Several plant viruses are highly contagious and their effects on plants are often drastic. Many seriously reduce crop yield and quality. Numerous disorders are caused or triggered by viruses and a great deal of money is spent on preventing virus diseases from becoming disastrous. Losses caused by any disease cannot be measured directly because potential yield and damage are so variable. Experimental assessment of the losses attributable to virus diseases is particularly difficult because it is extremely hard to prevent contamination of healthy control plants and inoculation under vector-proof conditions may not reflect accurately what happens under natural conditions.
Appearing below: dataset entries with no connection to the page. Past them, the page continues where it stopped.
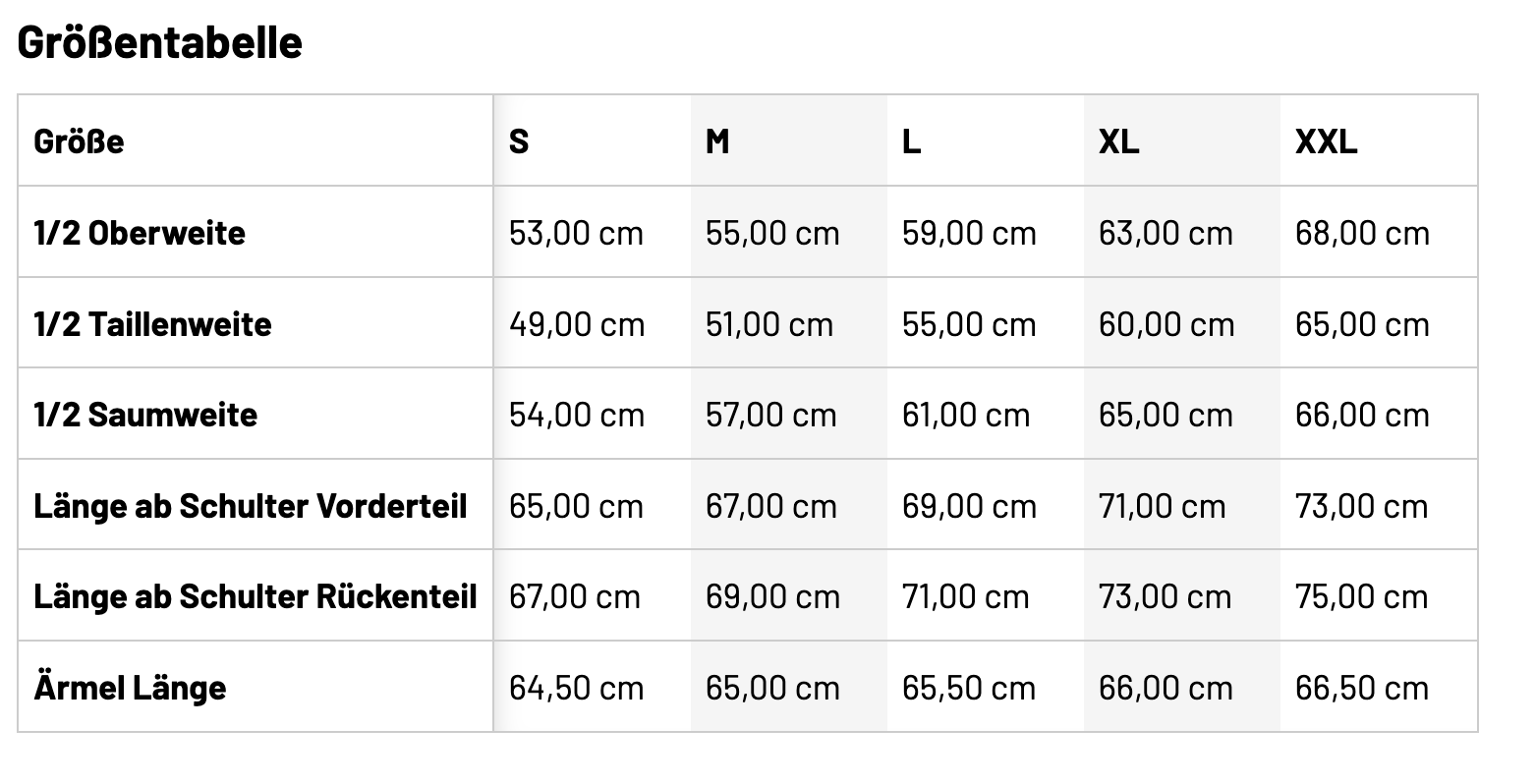Click the Größe header cell

(x=79, y=141)
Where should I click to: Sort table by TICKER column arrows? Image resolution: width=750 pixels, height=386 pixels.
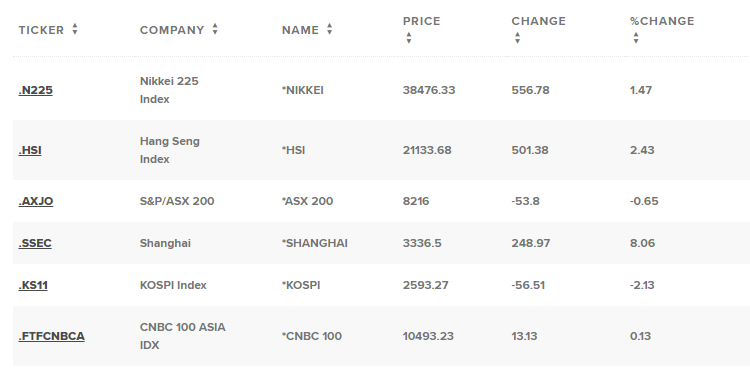pos(75,29)
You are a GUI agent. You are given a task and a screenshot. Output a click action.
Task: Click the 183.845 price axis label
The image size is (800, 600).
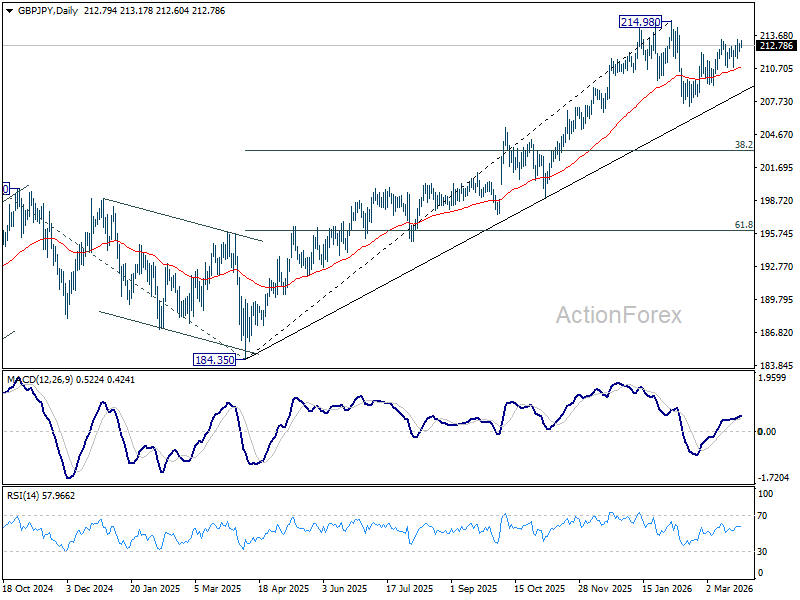point(776,365)
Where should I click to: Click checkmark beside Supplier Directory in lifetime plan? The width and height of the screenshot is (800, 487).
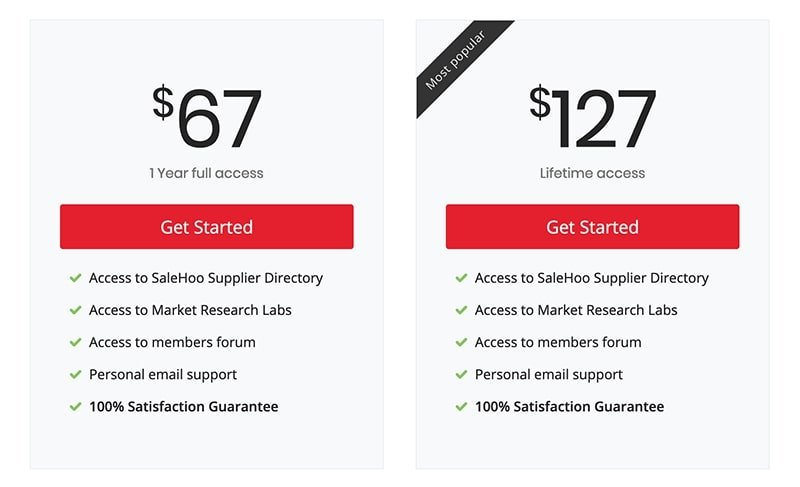[461, 278]
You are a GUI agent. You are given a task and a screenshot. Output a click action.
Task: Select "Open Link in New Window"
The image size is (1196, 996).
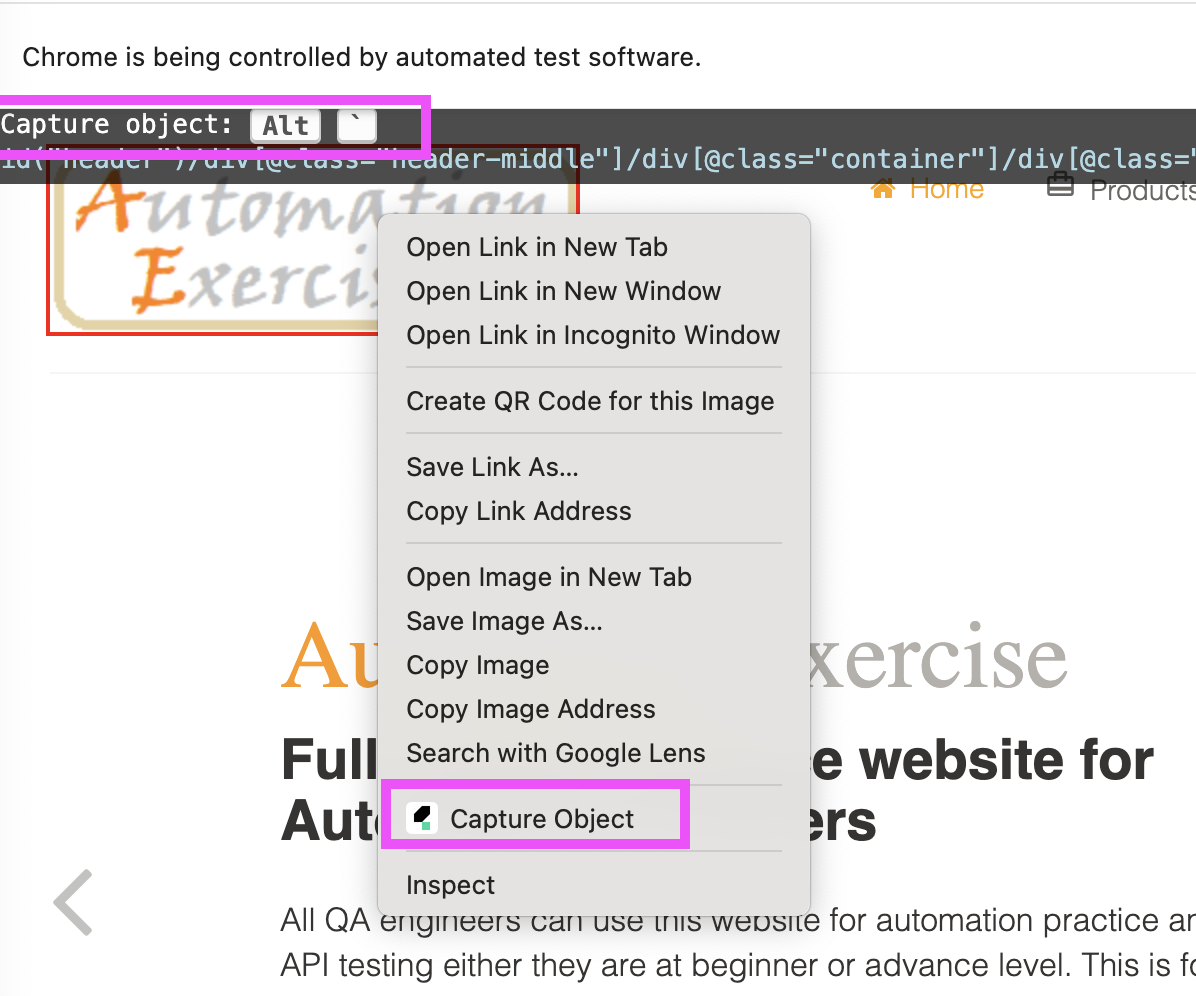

The prevalence of the causal viruses or the extent of attack are not reliable guides to the amount of damage caused; this contrasts with the situation with invertebrate pests where losses are usually related to the population densities of the pests. In a few virus diseases, attempts have been made to establish the relationships between final yield loss and certain indicators such as incidence, severity and duration of disease, or between combinations of these, but the relationships seem to be valid only under strictly defined conditions. The main aims of this work have been to estimate actual losses inflicted on a farmer's crop or upon a larger area, to predict the magnitude of losses that may develop and to decide what control measures are justified. In practice, assessment of loss has been extrapolated from trials in which various infection severities and infection times have been used to simulate natural situations. Yield improvements with virus-free propagation material have sometimes been used for loss assessment. Losses caused by virus diseases depend on the cultivar involved: evaluation of the resistance of different cultivars may be further improved by assessing the effects of viruses on yield rather than by assessing the severity of symptoms. Losses is strictly financial terms are influenced by fluctuating prices for crop products and are even more difficult to asses, let alone to predict, than are losses of yield. Nevertheless, a better understanding of the way in which virus disease epidemics develop, and of the resulting biological and economic losses, is essential for effective crop protection, whether on individual farms or on a national scale.